The way language is used varies from one generation to the next. Consider this 1889 quotation attributed to Canada’s first prime minister: “When the school is on the reserve, the child lives with its parents, who are savages, and though he may learn to read and write, his habits and training mode of thought are Indian. He is simply a savage who can read and write.”

Of course, the notion of “savagery” was adopted by people of the time who could not (or would not) accept that people who did not share the same language, religion and culture could have the right to be considered as “human” as those in the more dominant culture. The result is the headlines we have been reading about lately: 215 residential school children discovered in a mass grave in Kamloops, British Columbia.

The atrocities that took place at our residential schools should be condemned as the literal meaning of cancel culture. The denial of an overriding humanity and categorizing human beings as savages supposedly justifies actions that are criminal at best and genocide at worst.

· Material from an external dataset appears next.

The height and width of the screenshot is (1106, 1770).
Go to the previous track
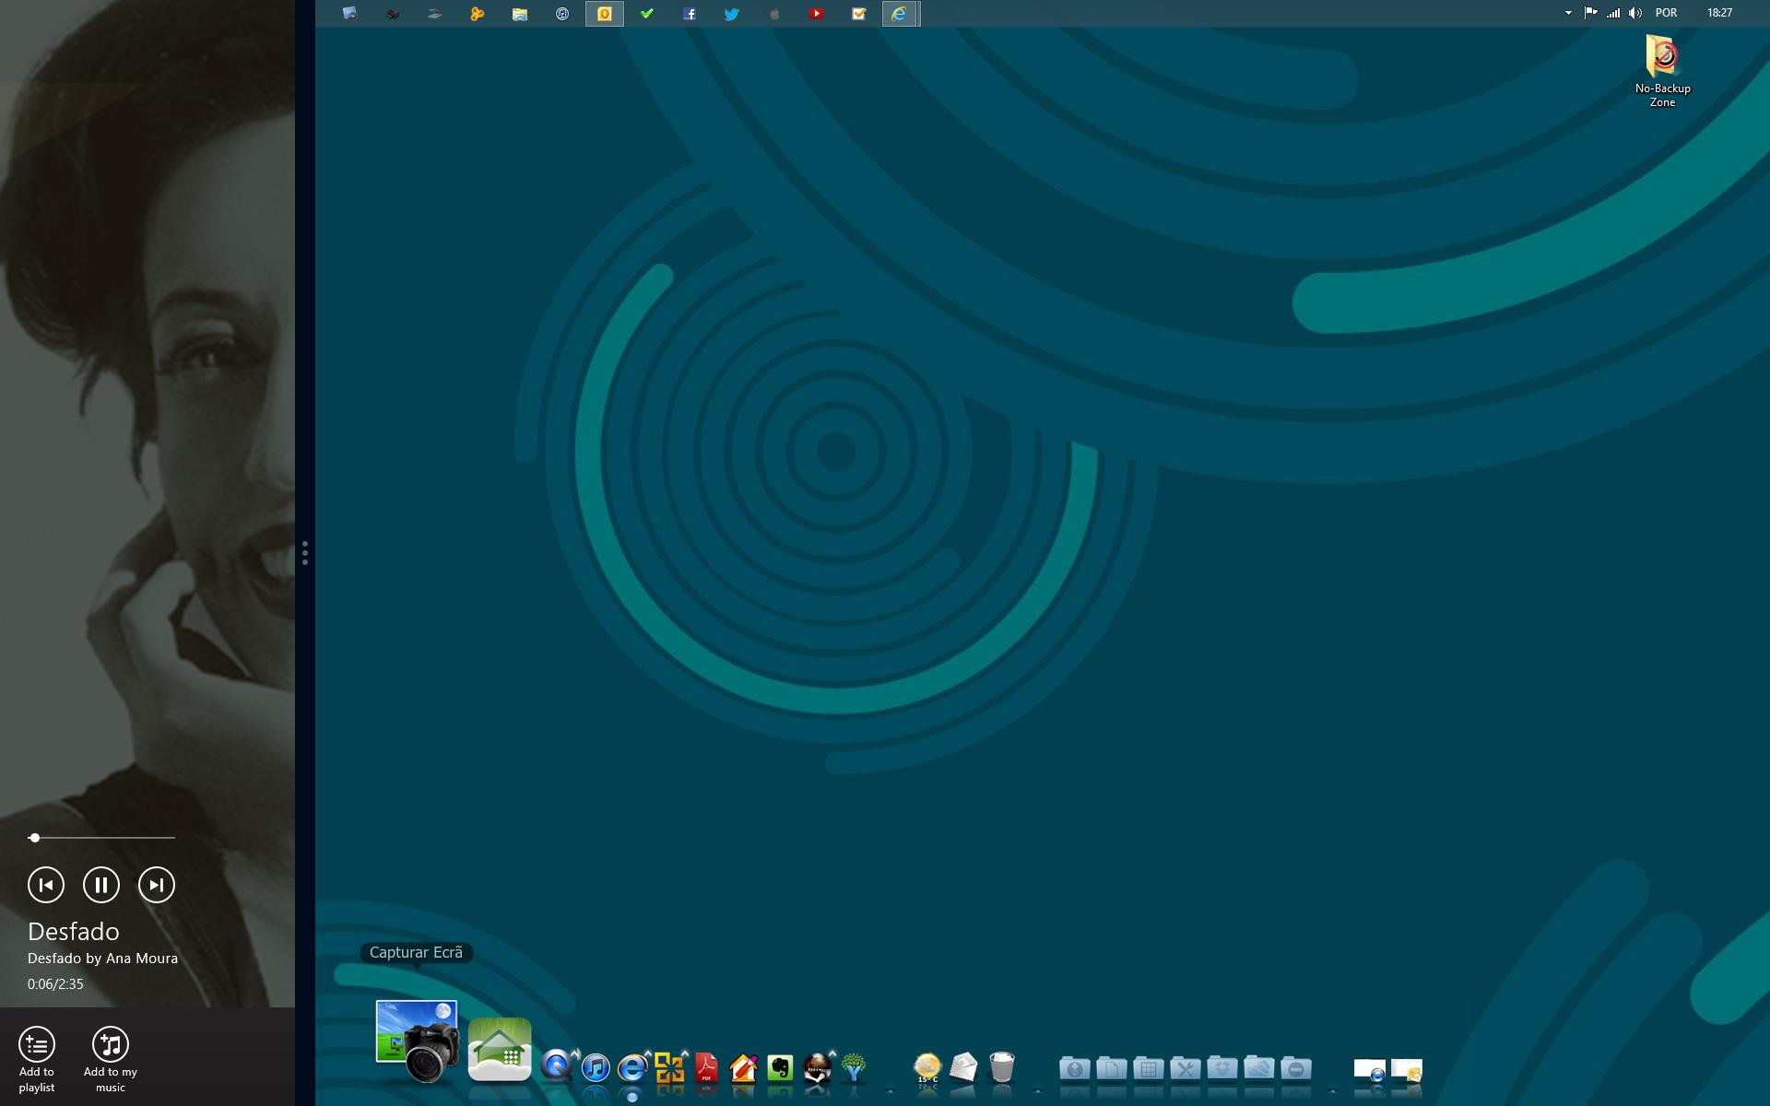click(46, 885)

Because we accept terminology such as “the mentally ill,” are we not justifying the Nazi-like experimentation that went on at the Oak Ridge Division of the Penetanguishene Mental Health Centre? When we are overlooking an individual’s inherent worth as a human being and simply lumping them into a category, we invite mistreatment and abuse.

Harold Maio was right in calling me out for using an unfortunate quote. He is right and I was wrong. For this I am truly sorry.